**Reading text:**
** begin **
CONTENT: In this course you will be introduced to the discipline of sociology. By learning about sociological theories, terms, and methods, you can develop your own “Sociological Imagination.” A way of looking at our social world that allows us to go beyond our everyday understanding to reveal the complexity of social processes.
REQUIREMENTS: 3 Exams (33%) Quizzes (50%) Inquizitive (17%)
FORMAT: Lectures, class discussions, and online activities
SOCIOLOGY 101.3: INTRODUCTORY SOCIOLOGY TR 11:40AM – 12:55PM TBA
SOCIOLOGY 101.4: INTRODUCTORY SOCIOLOGY TR 10:05AM – 11:20AM Adrianne Dues
This course will introduce you to the foundations of sociology! We will examine many of the questions that sociologists ask and the theories that frame these questions. We will address several questions such as why is there inequality? What role does race play in our society? How is our society changing? The course will specifically look at culture, social class and inequality, race ethnicity and gender, health, social deviance, social movements, and social institutions. Using media and film, the course will also include sociological examples occurring in present day society. Throughout the course of the semester I hope to enhance your ability to think critically, develop your ability to express your thoughts, and give your insight on sociological perspectives.
** end **
**Raw data:**
** begin **
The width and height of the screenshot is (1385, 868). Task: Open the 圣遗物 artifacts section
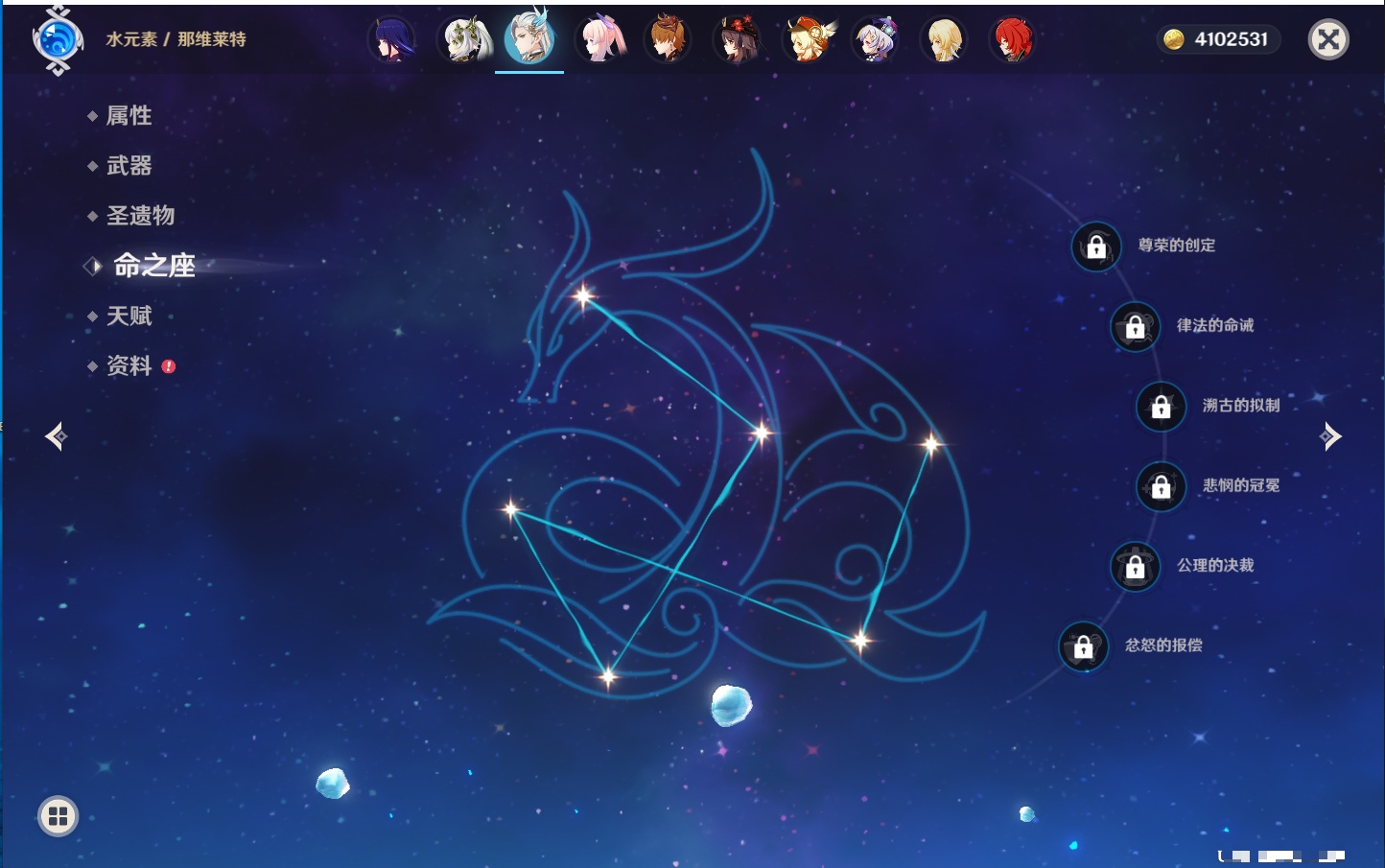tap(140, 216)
** end **
**Work required:**
Please retype the passage from the sociology course listing that begins with the words "CONTENT: In this" and ends with "(50%) Inquizitive (17%)".

**Worked answer:**
CONTENT: In this course you will be introduced to the discipline of sociology. By learning about sociological theories, terms, and methods, you can develop your own “Sociological Imagination.” A way of looking at our social world that allows us to go beyond our everyday understanding to reveal the complexity of social processes.
REQUIREMENTS: 3 Exams (33%) Quizzes (50%) Inquizitive (17%)